2. Step 2: Calculate the probability for each scenario.
- Scenario 1: White, then Black
\[
P(\text{White, then Black}) = P(\text{White}) \times P(\text{Black}) = \frac{3}{5} \times \frac{2}{5} = \frac{6}{25}
\]
- Scenario 2: Black, then White
\[
P(\text{Black, then White}) = P(\text{Black}) \times P(\text{White}) = \frac{2}{5} \times \frac{3}{5} = \frac{6}{25}
\]
3. Step 3: Add the probabilities of the two scenarios.
\[
P(\text{Exactly one white shape}) = P(\text{White, then Black}) + P(\text{Black, then White})
\]
\[
P = \frac{6}{25} + \frac{6}{25} = \frac{12}{25}
\]
#### Answer:
\[
\boxed{\frac{12}{25}}
\]
---
Problem 4: Probability of losing in the final or semi-final
#### Given:
- Aufberg FC has 3 games left: Quarter Final (QF), Semi-Final (SF), and Final.
- Probabilities of winning:
- \( P(\text{win QF}) = 0.8 \)
- \( P(\text{win SF}) = \frac{3}{4} \)
- \( P(\text{win Final}) = 0.6 \)
#### Task:
Find the probability of losing in the final or semi-final.
#### Solution:
1. Step 1: Calculate the probabilities of losing each game.

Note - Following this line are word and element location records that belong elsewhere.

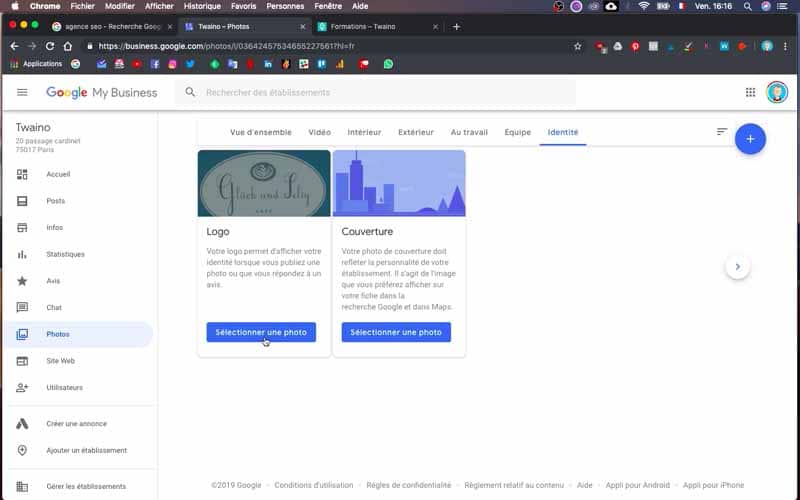Open the Chrome three-dot menu
The height and width of the screenshot is (500, 800).
pos(785,46)
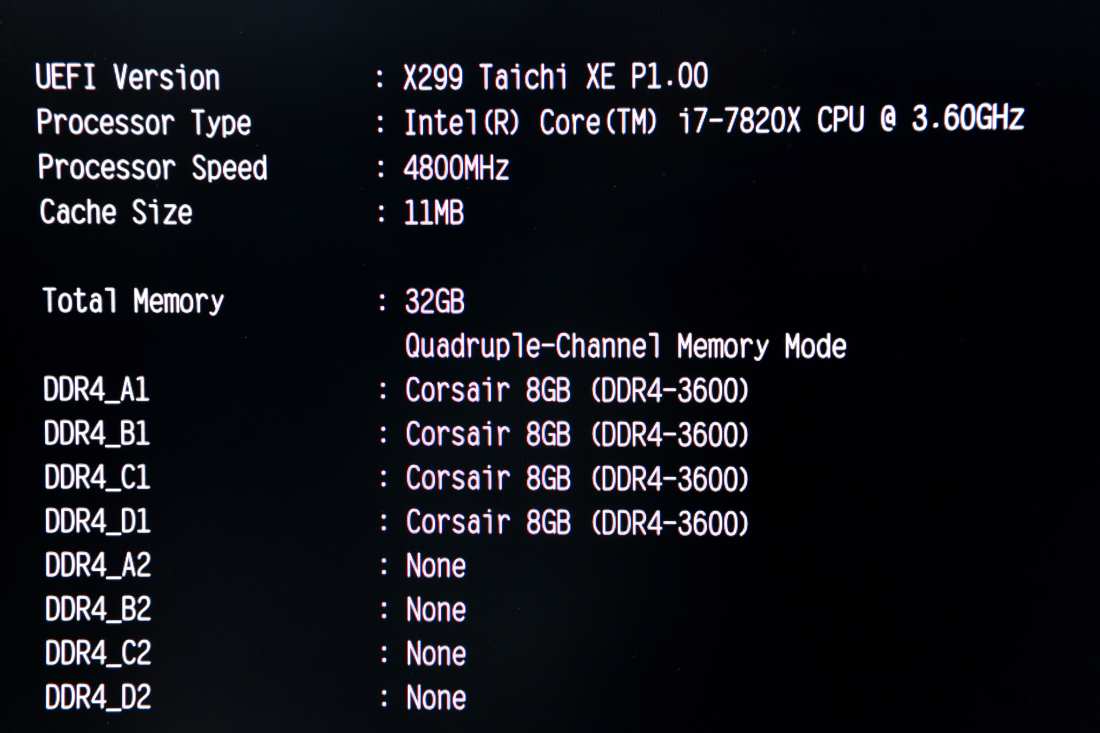Select the 11MB cache value
Image resolution: width=1100 pixels, height=733 pixels.
(x=434, y=212)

- Probability of losing the Quarter Final:
\[
P(\text{lose QF}) = 1 - P(\text{win QF}) = 1 - 0.8 = 0.2
\]
- Probability of losing the Semi-Final:
\[
P(\text{lose SF}) = 1 - P(\text{win SF}) = 1 - \frac{3}{4} = \frac{1}{4}
\]
- Probability of losing the Final:
\[
P(\text{lose Final}) = 1 - P(\text{win Final}) = 1 - 0.6 = 0.4
\]
2. Step 2: Determine the scenarios for losing in the final or semi-final.
- To lose in the final or semi-final, Aufberg FC must win the Quarter Final but lose either the Semi-Final or the Final.
3. Step 3: Calculate the probability of winning the Quarter Final.
\[
P(\text{win QF}) = 0.8
\]
4. Step 4: Calculate the probability of losing in the Semi-Final given that they won the Quarter Final.
\[
P(\text{lose SF | win QF}) = P(\text{lose SF}) = \frac{1}{4}
\]
5. Step 5: Calculate the probability of reaching the Final (i.e., winning both QF and SF).
\[
P(\text{reach Final}) = P(\text{win QF}) \times P(\text{win SF}) = 0.8 \times \frac{3}{4} = 0.6
\]
6. Step 6: Calculate the probability of losing in the Final given that they reached the Final.
\[
P(\text{lose Final | reach Final}) = P(\text{lose Final}) = 0.4
\]
7. Step 7: Combine the probabilities.
- Probability of losing in the Semi-Final:
\[
P(\text{lose SF}) = P(\text{win QF}) \times P(\text{lose SF}) = 0.8 \times \frac{1}{4} = 0.2
\]
- Probability of reaching the Final and losing in the Final:
\[
P(\text{reach Final and lose Final}) = P(\text{reach Final}) \times P(\text{lose Final}) = 0.6 \times 0.4 = 0.24
\]
8. Step 8: Add the probabilities of the two scenarios.
\[
P(\text{lose in SF or Final}) = P(\text{lose SF}) + P(\text{reach Final and lose Final})
\]
\[
P = 0.2 + 0.24 = 0.44
\]
#### Answer:
\[
\boxed{0.44}
\]
---
Final Answers:
1. \(\boxed{\frac{5}{36}}\)
2. \(\boxed{\frac{16}{49}, \frac{12}{49}, \frac{12}{49}, \frac{9}{49}}\)
3. \(\boxed{\frac{12}{25}}\)
4. \(\boxed{0.44}\)
Parent Tip: Review the logic above to help your child master the concept of probability tree diagrams worksheets.